20.1 Model Gardens: AWS Bedrock vs. Vertex AI
In the pre-LLM era, you trained your own models. In the LLM era, you rent “Foundation Models” (FMs) via API. This shift moves MLOps from “Training Pipelines” to “Procurement Pipelines”.
This chapter explores the Model Garden: The managed abstraction layer that Cloud Providers offer to give you access to models like Claude, Llama 3, and Gemini without managing GPUs.
1. The Managed Model Landscape
Why use a Model Garden instead of import openai?
- VPC Security: Traffic never hits the public internet (PrivateLink).
- Compliance: HIPAA/SOC2 compliance is inherited from the Cloud Provider.
- Billing: Unified cloud bill (EDP/Commitment burn).
- Governance: IAM controls over who can use which model.
1.1. AWS Bedrock
Bedrock is a “Serverless” API. You do not manage instances.
- Providers: Amazon (Titan), Anthropic (Claude), Cohere, Meta (Llama), Mistral, AI21.
- Latency: Variable (Shared queues).

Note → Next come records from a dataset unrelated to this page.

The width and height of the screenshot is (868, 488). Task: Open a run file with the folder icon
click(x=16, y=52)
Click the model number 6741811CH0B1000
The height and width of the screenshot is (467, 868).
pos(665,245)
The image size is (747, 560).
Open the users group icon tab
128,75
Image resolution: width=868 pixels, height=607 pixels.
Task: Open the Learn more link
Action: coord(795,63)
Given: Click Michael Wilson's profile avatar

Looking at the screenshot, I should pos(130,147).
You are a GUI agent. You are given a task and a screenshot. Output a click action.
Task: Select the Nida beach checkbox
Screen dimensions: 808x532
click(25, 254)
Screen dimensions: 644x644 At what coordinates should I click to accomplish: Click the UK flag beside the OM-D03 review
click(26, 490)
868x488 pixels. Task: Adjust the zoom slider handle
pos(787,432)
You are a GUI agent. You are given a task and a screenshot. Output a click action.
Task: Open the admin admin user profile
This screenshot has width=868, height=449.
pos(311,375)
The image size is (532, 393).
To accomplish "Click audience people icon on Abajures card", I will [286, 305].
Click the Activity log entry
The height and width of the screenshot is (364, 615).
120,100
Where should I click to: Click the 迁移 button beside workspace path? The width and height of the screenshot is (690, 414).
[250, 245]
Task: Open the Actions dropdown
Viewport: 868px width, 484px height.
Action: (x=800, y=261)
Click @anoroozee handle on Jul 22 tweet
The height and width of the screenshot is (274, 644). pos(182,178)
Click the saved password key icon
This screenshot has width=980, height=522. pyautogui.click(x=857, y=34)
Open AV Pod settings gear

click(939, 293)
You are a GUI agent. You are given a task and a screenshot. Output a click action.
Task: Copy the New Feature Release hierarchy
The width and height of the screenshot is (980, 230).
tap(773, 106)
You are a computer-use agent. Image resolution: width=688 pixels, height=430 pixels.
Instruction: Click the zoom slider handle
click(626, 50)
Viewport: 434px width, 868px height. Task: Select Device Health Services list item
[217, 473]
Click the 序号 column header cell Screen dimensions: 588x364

Provisioned Throughput can reserve capacity.
- Unique Feature: “Agents for Amazon Bedrock” and “Knowledge Bases” (Native RAG).
1.2. Google Vertex AI Model Garden
Vertex offers two modes:
- API (MaaS): Gemini, PaLM, Imagen. (Serverless).
- Playground (PaaS): “Click to Deploy” Llama-3 to a GKE/Vertex Endpoint. (Dedicated Resources).
- Advantage: You own the endpoint. You guarantee latency.
- Disadvantage: You pay for idle GPU time.
2. Architecture: AWS Bedrock Integration
Integrating Bedrock into an Enterprise Architecture involves IAM, Logging, and Networking.
2.1. The Invocation Pattern (Boto3)
Bedrock unifies the API signature… mostly.
import boto3
import json
bedrock = boto3.client(service_name='bedrock-runtime', region_name='us-east-1')
def call_bedrock(model_id, prompt):
# Payload structure varies by provider!
if "anthropic" in model_id:
body = json.dumps({
"anthropic_version": "bedrock-2023-05-31",
"messages": [{"role": "user", "content": prompt}],
"max_tokens": 1000
})
elif "meta" in model_id:
body = json.dumps({
"prompt": prompt,
"max_gen_len": 512,
"temperature": 0.5
})
response = bedrock.invoke_model(
modelId=model_id,
body=body
)
response_body = json.loads(response.get('body').read())
return response_body
2.2. Infrastructure as Code (Terraform)
You don’t just “turn on” Bedrock in production. You provision it.
# main.tf
# 1. Enable Model Access (Note: Usually requires Console Click in reality, but permissions needed)
resource "aws_iam_role" "bedrock_user" {
name = "bedrock-app-role"
assume_role_policy = ...
}
resource "aws_iam_policy" "bedrock_access" {
name = "BedrockAccess"
policy = jsonencode({
Version = "2012-10-17"
Statement = [
{
Action = "bedrock:InvokeModel"
Effect = "Allow"
# RESTRICT TO SPECIFIC MODELS
Resource = "arn:aws:bedrock:us-east-1::foundation-model/anthropic.claude-3-sonnet-20240229-v1:0"
}
]
})
}
Guardrails: Bedrock Guardrails allow you to define PII filters and Content blocklists at the Platform level, ensuring no developer can bypass safety checks via prompt engineering.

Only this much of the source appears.